◆ TASK REQUIREMENTS ◆
Write out the lines of the records verbatim, starting with the line that contains "Where should I click to: Choose" and ending with the line that contains "click(1148, 408)", both included.

◆ RECORDS ◆
★ ★ ★ ★ ★

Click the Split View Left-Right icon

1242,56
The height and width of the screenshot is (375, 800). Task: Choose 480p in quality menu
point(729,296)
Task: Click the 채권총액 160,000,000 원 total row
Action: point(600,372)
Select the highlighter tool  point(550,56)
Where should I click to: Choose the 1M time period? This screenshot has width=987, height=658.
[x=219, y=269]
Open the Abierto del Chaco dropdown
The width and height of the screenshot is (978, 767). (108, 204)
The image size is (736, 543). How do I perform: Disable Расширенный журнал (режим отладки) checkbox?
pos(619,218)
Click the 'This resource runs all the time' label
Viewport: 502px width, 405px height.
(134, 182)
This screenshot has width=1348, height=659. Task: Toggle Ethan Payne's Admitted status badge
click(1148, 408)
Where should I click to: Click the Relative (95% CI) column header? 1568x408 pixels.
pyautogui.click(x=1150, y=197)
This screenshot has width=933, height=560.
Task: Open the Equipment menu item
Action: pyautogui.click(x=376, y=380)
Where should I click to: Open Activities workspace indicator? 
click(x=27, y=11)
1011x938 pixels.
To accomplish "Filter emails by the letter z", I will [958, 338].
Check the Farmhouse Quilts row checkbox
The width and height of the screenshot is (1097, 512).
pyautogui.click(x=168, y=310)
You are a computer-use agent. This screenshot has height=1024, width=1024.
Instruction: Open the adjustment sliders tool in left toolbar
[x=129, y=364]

★ ★ ★ ★ ★

◆ SOLUTION TO THIS TASK ◆
Where should I click to: Choose the 1M time period? This screenshot has width=987, height=658.
[x=219, y=269]
Open the Abierto del Chaco dropdown
The width and height of the screenshot is (978, 767). (108, 204)
The image size is (736, 543). How do I perform: Disable Расширенный журнал (режим отладки) checkbox?
pos(619,218)
Click the 'This resource runs all the time' label
Viewport: 502px width, 405px height.
(134, 182)
This screenshot has width=1348, height=659. Task: Toggle Ethan Payne's Admitted status badge
click(1148, 408)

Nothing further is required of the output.